Cody’s owner looked a little dazed with our offers. He took our numbers down, and we thanked him for listening as he disappeared into his house with the anti-chaining pamphlets.
We returned to M’s place of work and sat back down explaining to her what had transpired. As we explained that we’d be back, maybe with a box of treats and a new collar, the door to Cody’s house opened and his owner stepped out. We watched amazed as he walked over to Cody, gripped his collar, and did something so amazing that even Cody himself didn’t seem to believe it for a minute. He unclipped his chain.
Within minutes, both Cody and his owner had disappeared back into the house.
Now, this isn’t the end of Cody’s story. Not by a long shot. Bringing a dog into the house after that long is sure to have some obstacles, but Sam and I will be there offering whatever help we can every step of the way. M is keeping an eye on things, and we hope that Cody’s time in the house will become permeant.
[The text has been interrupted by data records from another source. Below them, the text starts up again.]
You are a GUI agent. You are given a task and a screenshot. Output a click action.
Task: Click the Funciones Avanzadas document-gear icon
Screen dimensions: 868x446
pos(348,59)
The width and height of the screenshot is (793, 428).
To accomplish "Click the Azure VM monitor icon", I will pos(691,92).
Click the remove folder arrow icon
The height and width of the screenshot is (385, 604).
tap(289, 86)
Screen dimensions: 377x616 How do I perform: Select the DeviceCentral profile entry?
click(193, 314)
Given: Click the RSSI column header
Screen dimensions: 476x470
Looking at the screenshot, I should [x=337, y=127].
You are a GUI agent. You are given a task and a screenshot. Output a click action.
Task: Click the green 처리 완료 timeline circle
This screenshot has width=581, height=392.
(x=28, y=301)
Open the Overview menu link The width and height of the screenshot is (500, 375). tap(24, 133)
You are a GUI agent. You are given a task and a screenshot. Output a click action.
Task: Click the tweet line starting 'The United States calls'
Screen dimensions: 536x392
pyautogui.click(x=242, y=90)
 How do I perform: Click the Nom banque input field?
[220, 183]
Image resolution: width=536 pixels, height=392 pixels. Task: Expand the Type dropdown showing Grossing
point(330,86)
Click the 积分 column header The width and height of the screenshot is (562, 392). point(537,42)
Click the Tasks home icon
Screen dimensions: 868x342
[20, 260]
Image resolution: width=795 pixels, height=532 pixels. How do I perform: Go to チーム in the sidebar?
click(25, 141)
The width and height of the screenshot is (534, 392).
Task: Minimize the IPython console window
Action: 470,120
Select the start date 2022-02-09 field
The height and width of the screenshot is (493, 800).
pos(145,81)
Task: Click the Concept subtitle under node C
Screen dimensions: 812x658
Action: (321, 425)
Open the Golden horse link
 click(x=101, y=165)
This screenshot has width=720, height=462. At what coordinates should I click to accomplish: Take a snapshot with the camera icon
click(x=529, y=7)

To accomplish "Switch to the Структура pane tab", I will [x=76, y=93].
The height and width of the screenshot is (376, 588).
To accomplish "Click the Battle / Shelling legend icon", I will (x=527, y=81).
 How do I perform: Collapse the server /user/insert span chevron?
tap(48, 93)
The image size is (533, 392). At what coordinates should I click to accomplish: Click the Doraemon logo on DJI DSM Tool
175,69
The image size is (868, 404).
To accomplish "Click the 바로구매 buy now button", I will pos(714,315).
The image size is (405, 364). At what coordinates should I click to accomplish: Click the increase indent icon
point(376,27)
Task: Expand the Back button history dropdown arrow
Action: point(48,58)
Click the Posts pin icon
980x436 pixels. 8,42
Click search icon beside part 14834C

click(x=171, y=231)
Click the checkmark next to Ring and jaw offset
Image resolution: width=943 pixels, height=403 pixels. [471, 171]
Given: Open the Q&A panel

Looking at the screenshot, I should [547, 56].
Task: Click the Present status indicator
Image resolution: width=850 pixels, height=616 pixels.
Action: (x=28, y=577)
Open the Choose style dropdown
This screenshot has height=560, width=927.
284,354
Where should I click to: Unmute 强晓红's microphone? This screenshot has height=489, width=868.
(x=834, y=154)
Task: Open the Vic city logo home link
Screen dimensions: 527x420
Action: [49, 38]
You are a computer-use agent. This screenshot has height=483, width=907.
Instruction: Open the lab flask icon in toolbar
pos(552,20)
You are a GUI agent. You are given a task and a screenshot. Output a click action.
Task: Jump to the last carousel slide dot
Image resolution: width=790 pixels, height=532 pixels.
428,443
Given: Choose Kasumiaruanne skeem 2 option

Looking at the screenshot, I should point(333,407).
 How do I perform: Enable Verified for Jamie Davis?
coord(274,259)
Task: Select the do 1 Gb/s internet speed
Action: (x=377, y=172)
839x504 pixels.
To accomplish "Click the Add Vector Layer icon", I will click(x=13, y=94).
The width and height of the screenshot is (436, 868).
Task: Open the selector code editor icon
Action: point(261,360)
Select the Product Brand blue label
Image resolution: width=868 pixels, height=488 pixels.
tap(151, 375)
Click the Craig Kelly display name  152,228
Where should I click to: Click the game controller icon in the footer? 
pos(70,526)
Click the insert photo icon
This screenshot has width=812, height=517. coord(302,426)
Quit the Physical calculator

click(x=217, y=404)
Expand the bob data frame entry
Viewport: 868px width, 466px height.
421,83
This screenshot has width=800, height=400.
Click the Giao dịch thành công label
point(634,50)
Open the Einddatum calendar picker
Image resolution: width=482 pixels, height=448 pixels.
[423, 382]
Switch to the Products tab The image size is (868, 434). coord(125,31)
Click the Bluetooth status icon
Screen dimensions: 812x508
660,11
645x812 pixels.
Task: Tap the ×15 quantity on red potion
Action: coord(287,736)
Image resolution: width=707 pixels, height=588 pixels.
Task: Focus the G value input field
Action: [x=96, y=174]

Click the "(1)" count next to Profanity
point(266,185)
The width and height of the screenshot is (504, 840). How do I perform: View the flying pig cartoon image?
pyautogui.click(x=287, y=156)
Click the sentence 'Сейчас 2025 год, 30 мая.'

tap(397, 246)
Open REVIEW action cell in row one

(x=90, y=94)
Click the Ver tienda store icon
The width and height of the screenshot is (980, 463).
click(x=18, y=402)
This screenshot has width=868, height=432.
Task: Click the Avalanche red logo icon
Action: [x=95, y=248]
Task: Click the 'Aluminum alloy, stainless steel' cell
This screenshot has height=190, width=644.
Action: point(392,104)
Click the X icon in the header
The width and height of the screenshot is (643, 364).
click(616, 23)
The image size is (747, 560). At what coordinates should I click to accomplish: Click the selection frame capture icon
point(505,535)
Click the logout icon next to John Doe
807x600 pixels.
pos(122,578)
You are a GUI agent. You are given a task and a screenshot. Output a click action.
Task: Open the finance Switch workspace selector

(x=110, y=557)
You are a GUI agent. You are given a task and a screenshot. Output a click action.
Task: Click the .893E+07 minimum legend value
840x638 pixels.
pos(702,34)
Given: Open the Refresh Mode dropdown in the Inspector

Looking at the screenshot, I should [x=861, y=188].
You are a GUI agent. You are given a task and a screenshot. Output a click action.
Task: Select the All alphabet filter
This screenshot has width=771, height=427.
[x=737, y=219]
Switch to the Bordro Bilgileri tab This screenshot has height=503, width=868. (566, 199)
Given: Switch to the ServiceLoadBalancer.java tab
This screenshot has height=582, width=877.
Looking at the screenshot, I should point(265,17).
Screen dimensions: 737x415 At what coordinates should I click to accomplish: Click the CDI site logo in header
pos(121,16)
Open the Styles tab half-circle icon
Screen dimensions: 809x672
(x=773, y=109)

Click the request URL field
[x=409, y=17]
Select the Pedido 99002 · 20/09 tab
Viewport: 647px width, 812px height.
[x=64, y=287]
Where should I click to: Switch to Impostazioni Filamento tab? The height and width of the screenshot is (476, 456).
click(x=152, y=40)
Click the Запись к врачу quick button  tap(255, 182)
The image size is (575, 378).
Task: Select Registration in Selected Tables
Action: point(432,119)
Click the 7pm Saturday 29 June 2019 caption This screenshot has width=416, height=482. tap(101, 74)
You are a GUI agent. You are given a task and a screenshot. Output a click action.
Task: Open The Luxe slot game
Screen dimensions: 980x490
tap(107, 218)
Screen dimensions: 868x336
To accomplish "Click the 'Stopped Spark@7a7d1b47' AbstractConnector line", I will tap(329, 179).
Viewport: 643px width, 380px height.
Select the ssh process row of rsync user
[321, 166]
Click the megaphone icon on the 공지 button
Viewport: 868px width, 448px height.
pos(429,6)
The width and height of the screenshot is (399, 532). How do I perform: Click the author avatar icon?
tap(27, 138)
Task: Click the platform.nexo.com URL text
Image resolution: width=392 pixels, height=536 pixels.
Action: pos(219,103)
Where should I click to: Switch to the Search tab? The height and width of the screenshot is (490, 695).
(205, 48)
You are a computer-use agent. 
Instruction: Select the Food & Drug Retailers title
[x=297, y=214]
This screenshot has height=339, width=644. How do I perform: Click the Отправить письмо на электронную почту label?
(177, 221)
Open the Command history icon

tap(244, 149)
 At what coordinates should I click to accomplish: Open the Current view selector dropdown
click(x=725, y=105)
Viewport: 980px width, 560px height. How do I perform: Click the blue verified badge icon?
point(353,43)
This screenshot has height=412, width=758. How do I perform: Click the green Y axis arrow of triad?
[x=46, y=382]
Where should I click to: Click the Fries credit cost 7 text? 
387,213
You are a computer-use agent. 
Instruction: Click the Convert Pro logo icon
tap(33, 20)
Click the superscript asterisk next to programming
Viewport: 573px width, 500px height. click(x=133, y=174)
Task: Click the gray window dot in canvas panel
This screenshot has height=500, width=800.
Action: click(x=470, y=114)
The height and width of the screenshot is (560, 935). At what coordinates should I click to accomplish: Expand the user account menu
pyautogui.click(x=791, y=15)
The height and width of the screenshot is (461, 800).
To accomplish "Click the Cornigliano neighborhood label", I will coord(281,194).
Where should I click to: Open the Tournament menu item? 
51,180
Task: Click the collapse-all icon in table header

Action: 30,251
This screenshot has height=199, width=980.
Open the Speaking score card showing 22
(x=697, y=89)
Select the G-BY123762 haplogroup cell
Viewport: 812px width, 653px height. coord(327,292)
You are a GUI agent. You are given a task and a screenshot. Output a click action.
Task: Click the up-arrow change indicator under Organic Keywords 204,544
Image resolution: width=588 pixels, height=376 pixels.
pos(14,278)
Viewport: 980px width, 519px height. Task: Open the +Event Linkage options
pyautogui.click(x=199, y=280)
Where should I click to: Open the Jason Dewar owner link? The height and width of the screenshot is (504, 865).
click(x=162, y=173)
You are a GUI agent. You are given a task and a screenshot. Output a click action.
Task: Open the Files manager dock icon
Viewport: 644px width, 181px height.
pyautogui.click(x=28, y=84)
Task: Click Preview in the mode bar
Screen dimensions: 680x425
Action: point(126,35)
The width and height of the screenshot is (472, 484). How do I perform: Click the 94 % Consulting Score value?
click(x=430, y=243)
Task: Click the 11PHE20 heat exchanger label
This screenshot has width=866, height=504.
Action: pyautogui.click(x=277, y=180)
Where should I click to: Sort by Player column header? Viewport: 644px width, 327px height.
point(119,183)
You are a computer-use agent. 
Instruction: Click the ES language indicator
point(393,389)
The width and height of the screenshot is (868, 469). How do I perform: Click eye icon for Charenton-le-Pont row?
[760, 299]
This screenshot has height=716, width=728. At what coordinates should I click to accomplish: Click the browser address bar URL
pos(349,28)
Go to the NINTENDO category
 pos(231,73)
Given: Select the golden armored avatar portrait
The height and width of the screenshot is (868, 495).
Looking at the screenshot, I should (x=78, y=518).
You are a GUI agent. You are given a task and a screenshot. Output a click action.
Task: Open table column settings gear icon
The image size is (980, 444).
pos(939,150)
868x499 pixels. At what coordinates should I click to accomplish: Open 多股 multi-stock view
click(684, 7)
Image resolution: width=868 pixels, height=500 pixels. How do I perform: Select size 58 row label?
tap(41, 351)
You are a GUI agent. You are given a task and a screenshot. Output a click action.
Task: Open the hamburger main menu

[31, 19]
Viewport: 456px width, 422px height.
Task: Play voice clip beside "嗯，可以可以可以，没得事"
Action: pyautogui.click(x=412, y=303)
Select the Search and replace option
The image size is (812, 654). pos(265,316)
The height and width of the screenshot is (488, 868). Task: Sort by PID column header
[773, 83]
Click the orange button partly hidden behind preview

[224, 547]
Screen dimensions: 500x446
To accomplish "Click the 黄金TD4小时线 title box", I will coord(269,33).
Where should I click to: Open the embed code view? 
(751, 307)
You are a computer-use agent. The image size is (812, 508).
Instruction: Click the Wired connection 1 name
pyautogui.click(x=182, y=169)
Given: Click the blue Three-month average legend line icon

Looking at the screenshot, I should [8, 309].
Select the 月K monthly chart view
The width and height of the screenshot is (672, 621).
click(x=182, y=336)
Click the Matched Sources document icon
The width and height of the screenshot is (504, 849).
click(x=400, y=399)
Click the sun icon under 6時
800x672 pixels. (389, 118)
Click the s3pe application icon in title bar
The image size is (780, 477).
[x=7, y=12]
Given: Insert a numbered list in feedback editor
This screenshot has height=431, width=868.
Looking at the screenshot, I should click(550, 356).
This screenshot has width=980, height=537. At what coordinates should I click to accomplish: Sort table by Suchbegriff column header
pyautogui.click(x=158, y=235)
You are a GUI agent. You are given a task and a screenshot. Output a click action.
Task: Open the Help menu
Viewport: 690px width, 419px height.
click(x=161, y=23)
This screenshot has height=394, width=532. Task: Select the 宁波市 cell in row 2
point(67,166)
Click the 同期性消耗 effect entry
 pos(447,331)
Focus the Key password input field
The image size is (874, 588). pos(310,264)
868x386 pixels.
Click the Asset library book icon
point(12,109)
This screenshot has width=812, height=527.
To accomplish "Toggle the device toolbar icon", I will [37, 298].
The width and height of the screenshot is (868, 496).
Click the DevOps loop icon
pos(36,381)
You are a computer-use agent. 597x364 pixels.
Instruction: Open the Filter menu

Now, if you take one thing for this story, it should be that you can make a difference. Cody’s owner was not evil or cruel. Just misinformed and maybe little ignorant. In some cases, all you need to do is give someone the tools, in this case, knowledge, and sit back and watch as they work.
Not every owner will be as receptive as Cody’s was. I’ve been yelled at, threatened, and thrown off property in the past, so it’s always important to be careful.
If you or a friend knows of a dog that is living his or her life outside and would like to do something about it there are many fact sheets, pamphlets, and educational materials that can be printed and given to dog-chaining owners, or, if you’re frightened, left in their mailbox.
If you do see a dog that looks too skinny, ill, or is without respite from the cold or heat- give your local Animal Control Officer a call as soon as possible. You can make a complaint by phone without having to confront anyone yourself.
In any case, when approaching a stranger, be careful, be friendly, and be well. You won’t change everyone’s mind, but you may just give them something to think about.